– Этот твой помидорчик в готовом маринованном виде одновременно с «Сибирской» – без проблем в любом гастрономе…
– Не понимаешь ты, старик, поэзии труда на земле! И все потому, что не садист ты, нет. И не народный мститель. Ты, дорогой мой Вовчик, – баптист натурель. Какая новая фемина опять влечет тебя в разврат?
– Погиб пиит… – Вовчик со снисходительной улыбкой поглядел на Бориса. Пикироваться они любили оба. – Да… Никак мэтр Столяров снова впал в лирическую прострацию, нет? Лавры Мишки Вишнякова покоя не дают…
– Ты Мишку не тронь, – строго посмотрел через очки Борис. – Для кого Мишка, а вам, молодочел, Михал Евсеевич. Это ваше безудержное величество только и умеет баб тискать, а мы – поколение шестидесятых – женщин всегда лю-би-ли!
– И на их деньги пили!
Вовчику очень понравился его экспромт.
– Не смешно, старик, не смешно… – Боря вернулся в исходное положение, отчего стул под ним скрипнул с пронзительной жалостью. – Но чего не простишь зеленому поколению…

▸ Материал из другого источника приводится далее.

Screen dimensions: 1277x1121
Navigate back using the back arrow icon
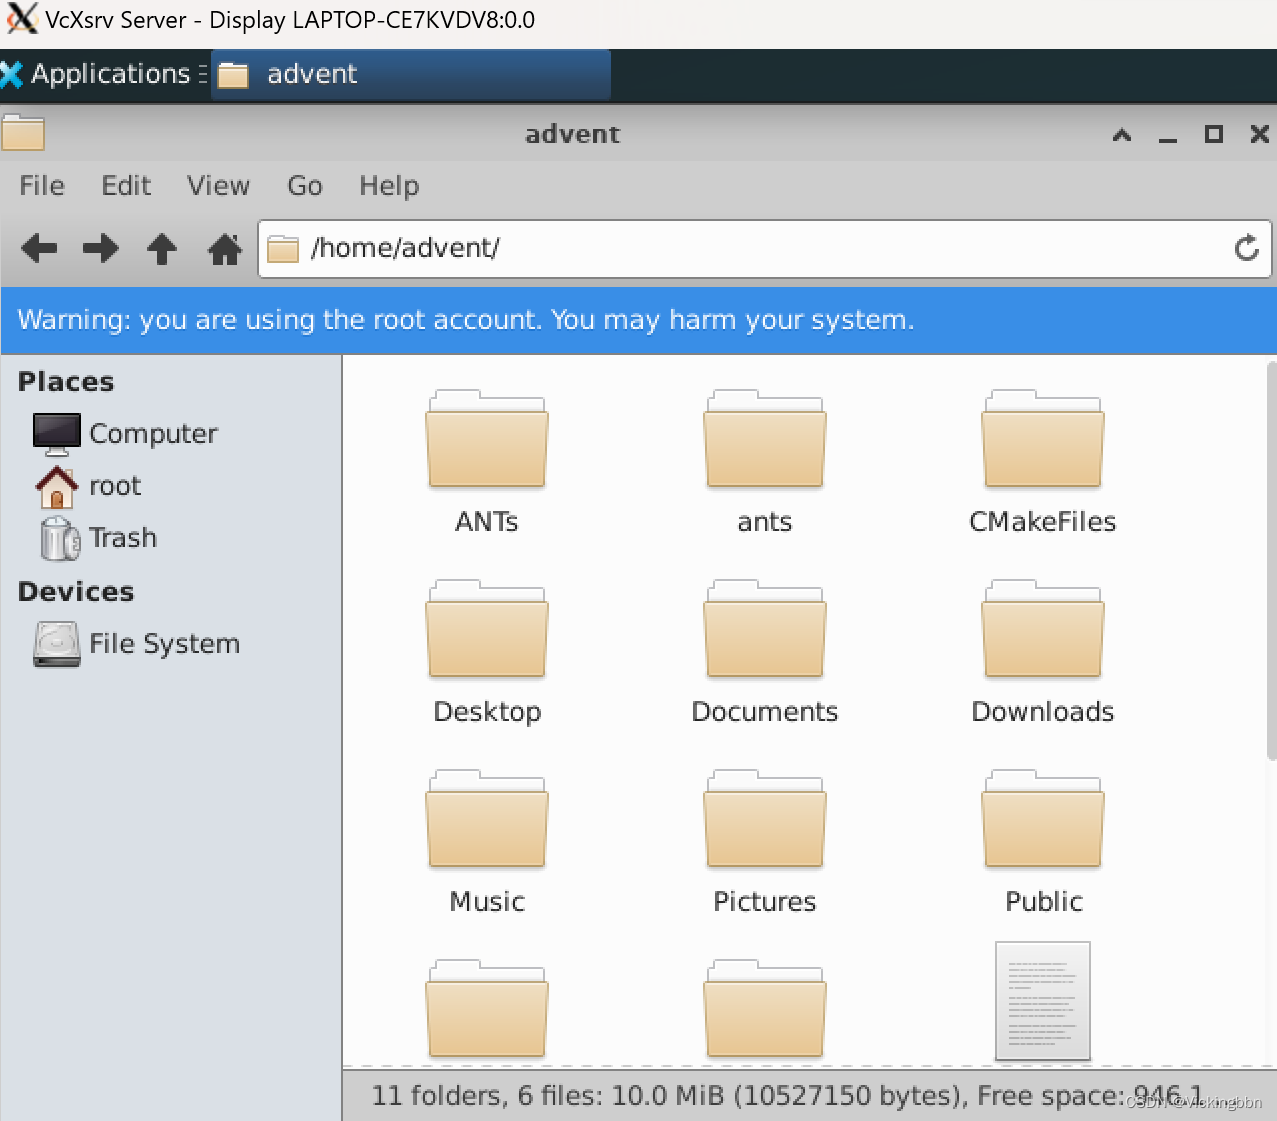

– Кстати, продолжая тему… Насчет народных мстителей… – Вовчик потыкал пальцем в номер «Мегаполиса». – Пенсии, кол-л-лега, мы дожидаться не стали. Это ж только некоторые – не будем показывать пальцем! – обретают смелость вскрывать язвы обчества, выйдя на какой-то там, но явно не заслуженный, отдых. В перерывах между приступами садизма и огородничества. А пытливый ум настоящего репортера…
– Гиены пера…
– …настоящего репортера и труженика многополосной печати…
– Хвались, едучи с рати!
– Имен-но! Это вы, дорогой Борис Ефимович, очень точно подметили, – с нее самой и едучи! Ре-ко-мен-ду-ю! – назидательно сказал Вовчик и развернул перед коллегой цветные листы. – Ду ю, ду ю – презентую!
Он вытянул из стаканчика с карандашами и шариковыми ручками фломастер и размашисто расписался над кричащим заголовком «ЧИТАго: кровавые дела провинциальной мафии».
– Ну-ка, ну-ка. – Боря поднес к глазам газетную страницу. – Так это ты, старина, разродился? Силен! Обличитель криминала и гроза «козы ностры»!
– А то!
Вовчик Николаев совершенно искренне, как и абсолютное большинство представителей творческих профессий, полагал себя мэтром. Конкретно – репортерского труда. Посему ему требовался творческий простор, вернее, более широкая аудитория читателей, общественное и профессиональное признание. Последнее – обязательно и крайне актуально.
Коллег следовало умывать регулярно, потому как, если есть мэтр, то все остальные собратья по перу могут классифицироваться только в две категории: а) способные писаки, но не мэтры; б) бездари.
Вовчик вообще смотрел на свою профессию с изрядной долей практического цинизма. В журналистике он видел неплохую возможность заработать, хотя при этом ощущал и охотничий азарт.